Stored data
•••
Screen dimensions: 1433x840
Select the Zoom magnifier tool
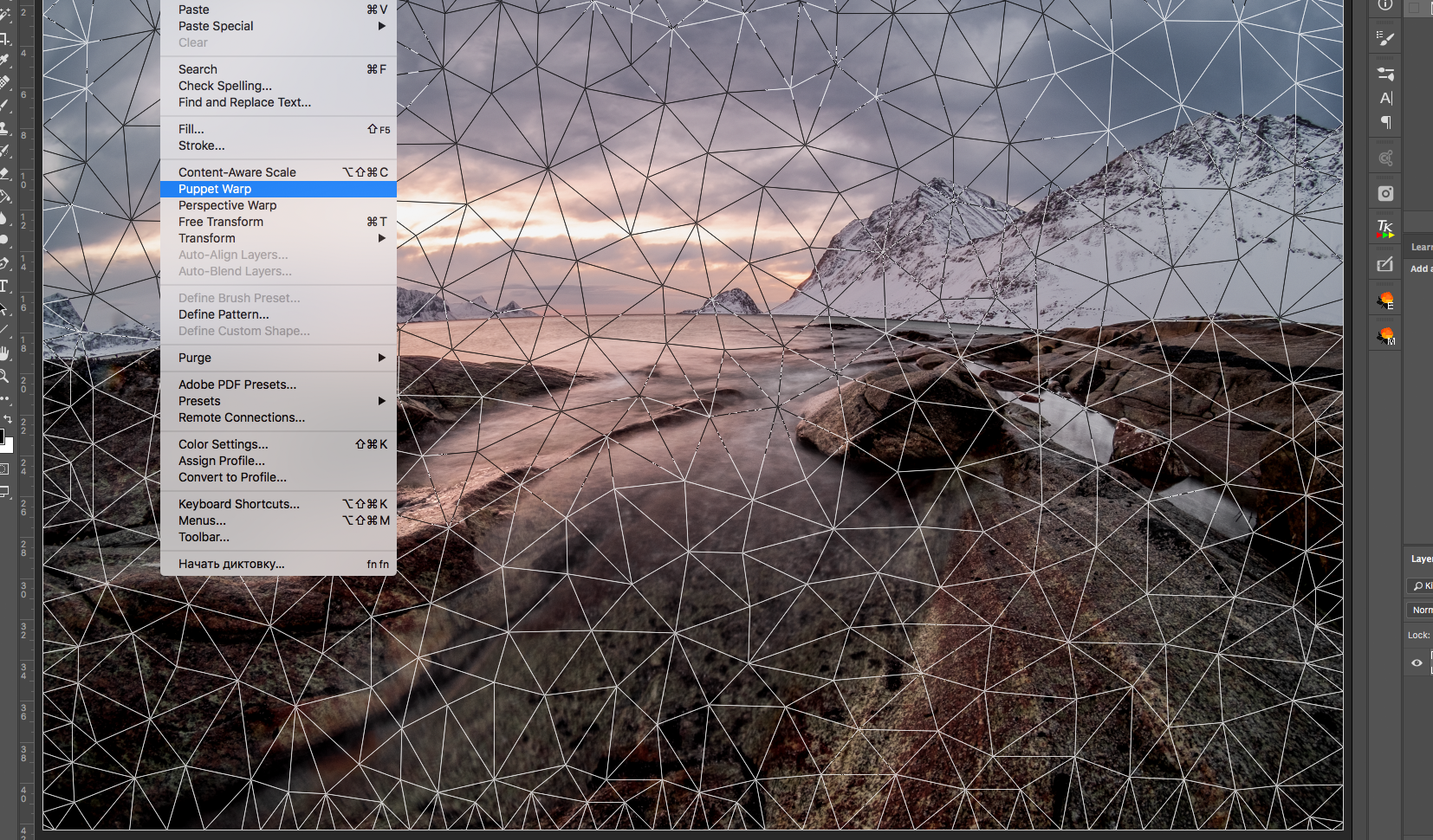click(x=4, y=376)
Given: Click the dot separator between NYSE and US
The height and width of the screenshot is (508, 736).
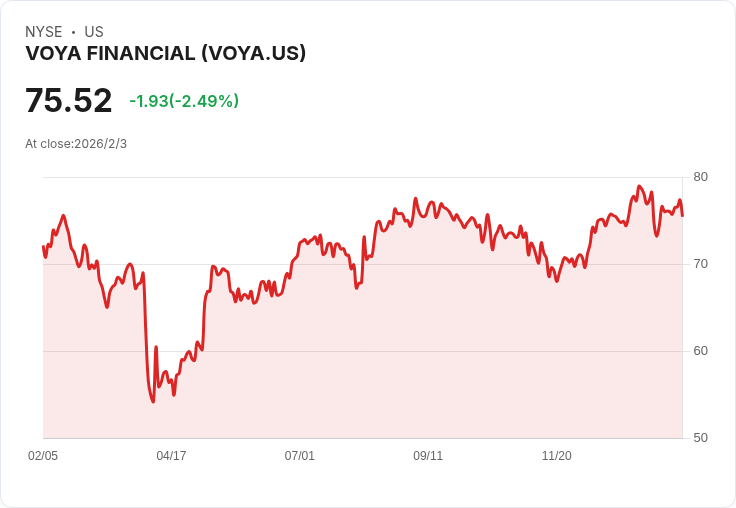Looking at the screenshot, I should [x=73, y=32].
•••
● What this task involves
Render every line of the records above as a numbered list, skipping blank lines. Leave the pictures out of your answer.

● Task result
1. Screen dimensions: 1433x840
2. Select the Zoom magnifier tool
3. click(x=4, y=376)
4. Given: Click the dot separator between NYSE and US
5. The height and width of the screenshot is (508, 736).
6. Looking at the screenshot, I should [x=73, y=32].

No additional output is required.